▶ **STATED EXERCISE**:
Render the rows below as a JSON list of strings, one string per line with blank lines omitted, starting at the line that contains "Click checkmark beside" and running through the end of the rows. Leave the pictures out of the answer.

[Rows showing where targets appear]
· · · · · · ·
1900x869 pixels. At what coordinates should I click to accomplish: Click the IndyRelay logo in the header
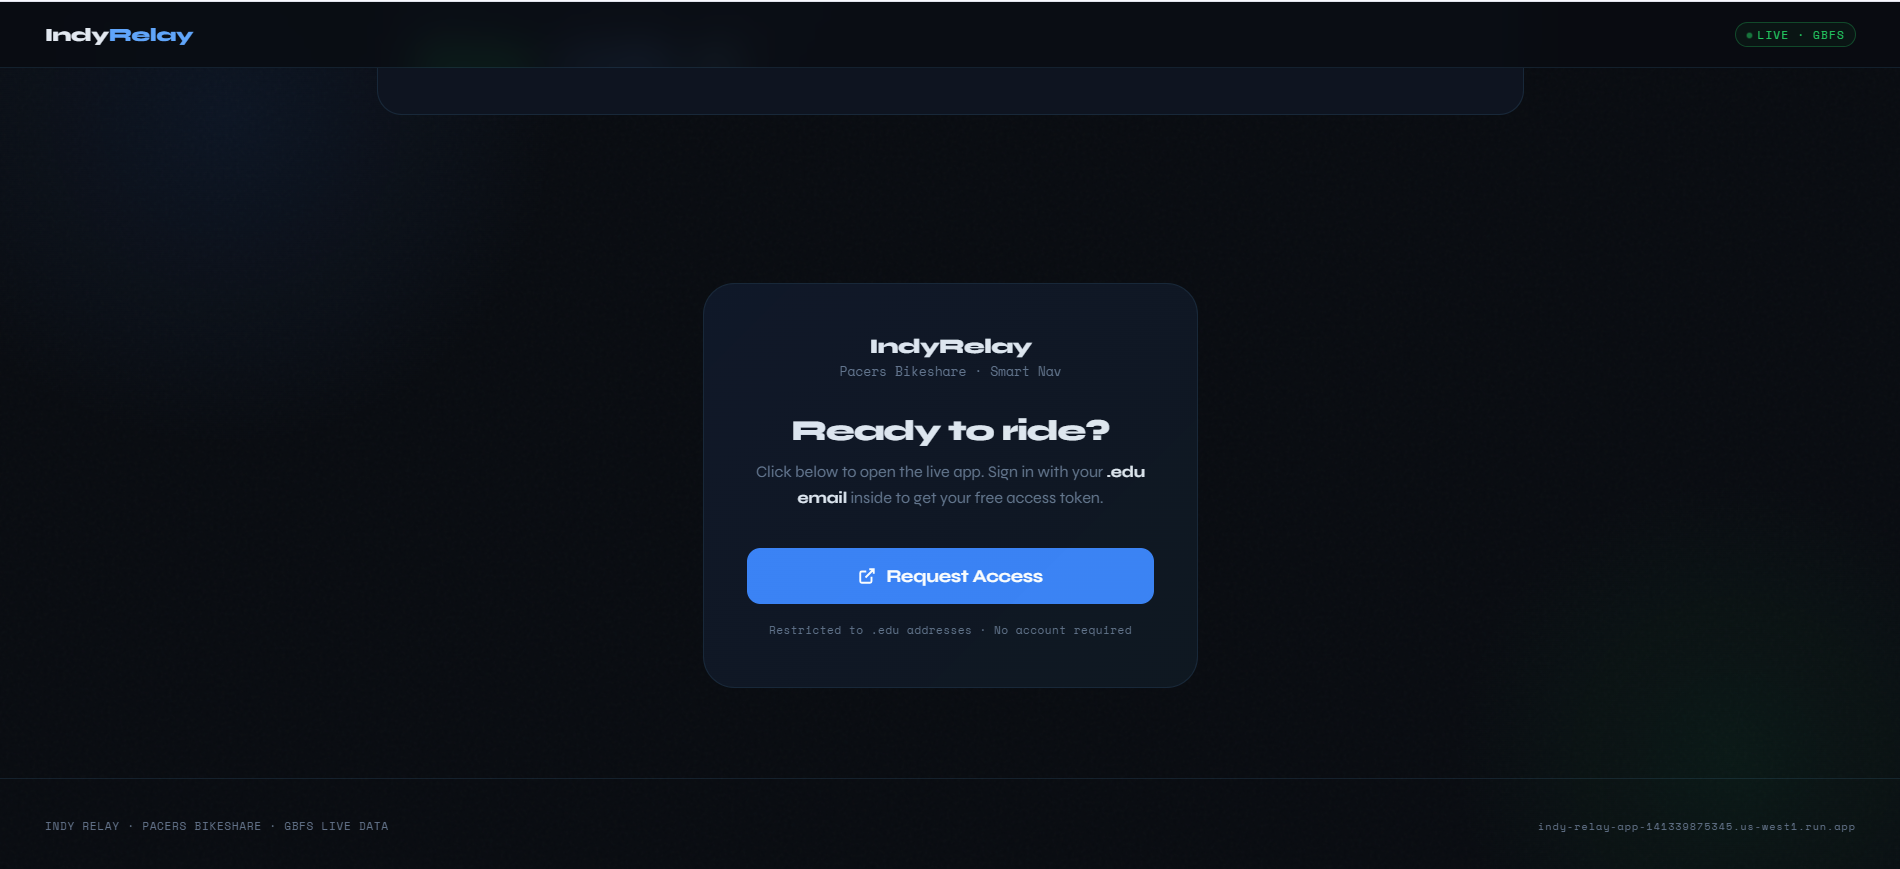pyautogui.click(x=119, y=35)
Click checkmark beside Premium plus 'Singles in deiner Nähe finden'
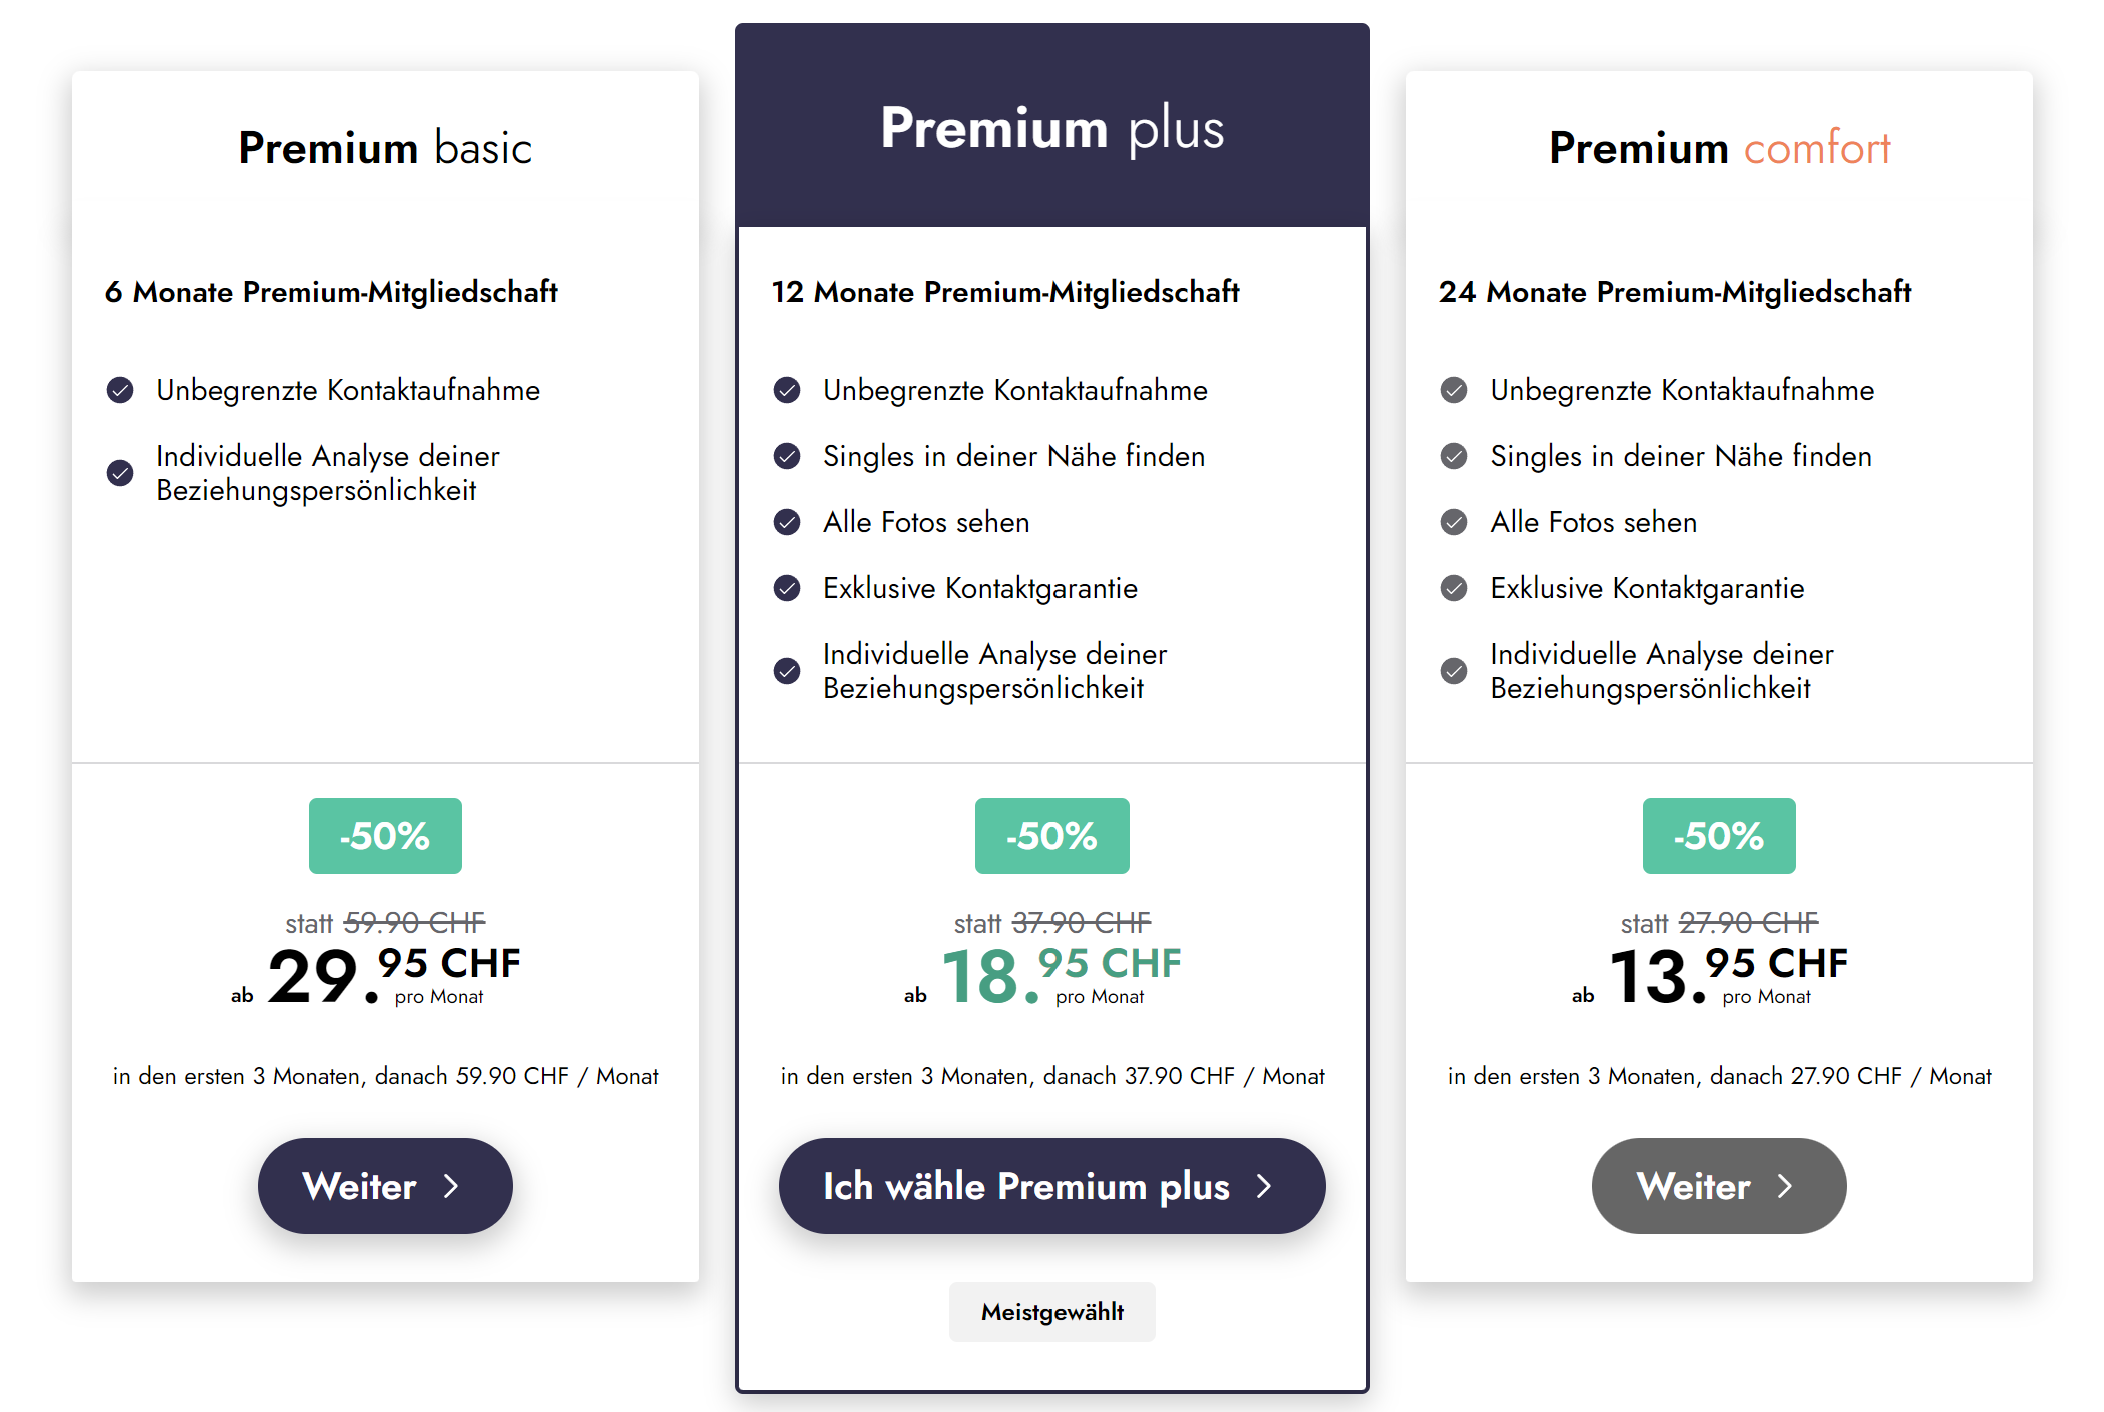Viewport: 2104px width, 1412px height. (x=787, y=456)
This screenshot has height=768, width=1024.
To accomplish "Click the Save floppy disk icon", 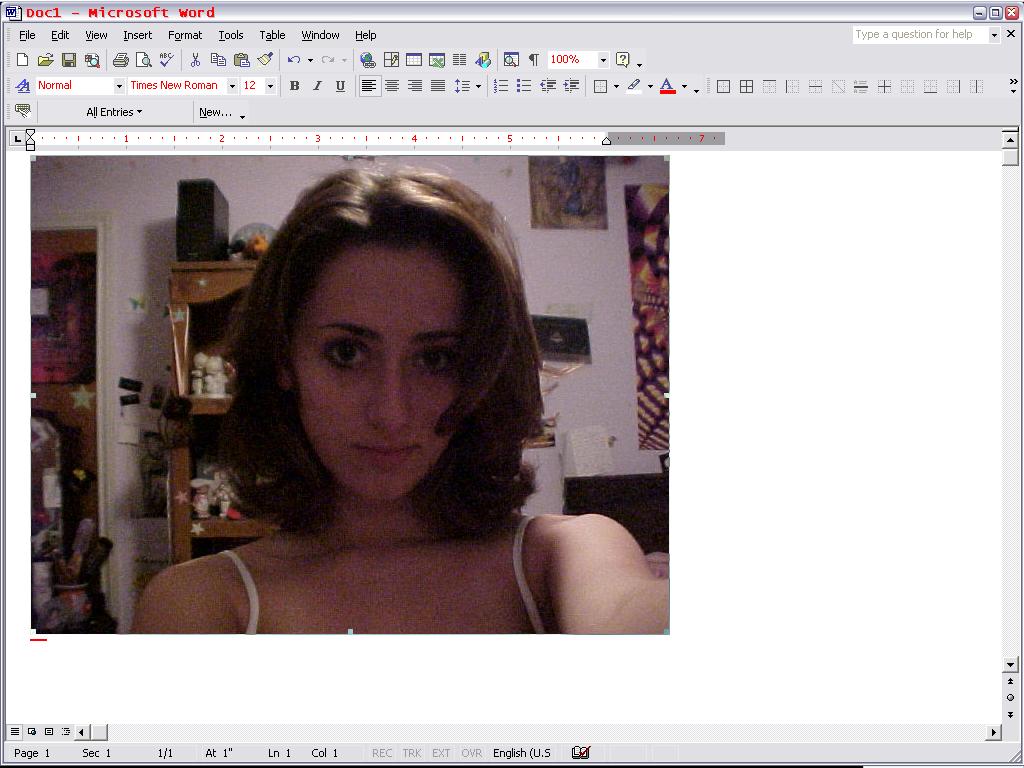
· · · · · · ·
▶ **RIGHT ANSWER**:
[
  "Click checkmark beside Premium plus 'Singles in deiner Nähe finden'",
  "Viewport: 2104px width, 1412px height. (x=787, y=456)",
  "This screenshot has height=768, width=1024.",
  "To accomplish \"Click the Save floppy disk icon\", "
]